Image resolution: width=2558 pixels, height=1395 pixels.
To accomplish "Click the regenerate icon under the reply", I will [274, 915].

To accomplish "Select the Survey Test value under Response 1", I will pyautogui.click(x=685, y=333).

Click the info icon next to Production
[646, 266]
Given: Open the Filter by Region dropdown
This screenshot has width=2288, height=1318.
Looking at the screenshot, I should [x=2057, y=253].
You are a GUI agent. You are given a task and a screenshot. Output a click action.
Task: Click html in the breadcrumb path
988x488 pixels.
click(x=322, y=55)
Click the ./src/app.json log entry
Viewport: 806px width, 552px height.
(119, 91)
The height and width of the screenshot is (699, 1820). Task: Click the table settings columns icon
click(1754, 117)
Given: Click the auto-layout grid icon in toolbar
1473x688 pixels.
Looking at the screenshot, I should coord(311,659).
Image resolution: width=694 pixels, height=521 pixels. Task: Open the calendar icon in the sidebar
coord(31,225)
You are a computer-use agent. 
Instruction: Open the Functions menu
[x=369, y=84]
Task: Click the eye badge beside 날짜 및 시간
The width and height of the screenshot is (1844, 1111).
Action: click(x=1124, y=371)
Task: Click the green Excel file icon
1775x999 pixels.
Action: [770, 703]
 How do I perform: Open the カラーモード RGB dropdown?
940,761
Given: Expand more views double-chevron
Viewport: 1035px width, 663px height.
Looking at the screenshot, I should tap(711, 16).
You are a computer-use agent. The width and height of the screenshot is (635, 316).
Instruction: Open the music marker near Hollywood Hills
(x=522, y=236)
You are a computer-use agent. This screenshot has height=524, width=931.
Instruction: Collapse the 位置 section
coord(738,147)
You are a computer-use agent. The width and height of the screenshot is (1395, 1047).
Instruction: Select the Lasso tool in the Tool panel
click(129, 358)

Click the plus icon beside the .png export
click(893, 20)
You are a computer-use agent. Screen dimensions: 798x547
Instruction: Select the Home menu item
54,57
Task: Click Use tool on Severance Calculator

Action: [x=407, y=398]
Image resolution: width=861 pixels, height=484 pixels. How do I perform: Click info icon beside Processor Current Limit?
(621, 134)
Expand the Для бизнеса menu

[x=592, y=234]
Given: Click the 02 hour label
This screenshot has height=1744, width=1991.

• • • • •

_What needs to be done_
In the entries above, find the line with "Click the info icon next to Production" and the line with "Given: Expand more views double-chevron", then set down exactly those two and every line between them, nothing else.

_Answer to this exercise_
Click the info icon next to Production
[646, 266]
Given: Open the Filter by Region dropdown
This screenshot has width=2288, height=1318.
Looking at the screenshot, I should [x=2057, y=253].
You are a GUI agent. You are given a task and a screenshot. Output a click action.
Task: Click html in the breadcrumb path
988x488 pixels.
click(x=322, y=55)
Click the ./src/app.json log entry
Viewport: 806px width, 552px height.
(119, 91)
The height and width of the screenshot is (699, 1820). Task: Click the table settings columns icon
click(1754, 117)
Given: Click the auto-layout grid icon in toolbar
1473x688 pixels.
Looking at the screenshot, I should coord(311,659).
Image resolution: width=694 pixels, height=521 pixels. Task: Open the calendar icon in the sidebar
coord(31,225)
You are a computer-use agent. 
Instruction: Open the Functions menu
[x=369, y=84]
Task: Click the eye badge beside 날짜 및 시간
The width and height of the screenshot is (1844, 1111).
Action: click(x=1124, y=371)
Task: Click the green Excel file icon
1775x999 pixels.
Action: [770, 703]
 How do I perform: Open the カラーモード RGB dropdown?
940,761
Given: Expand more views double-chevron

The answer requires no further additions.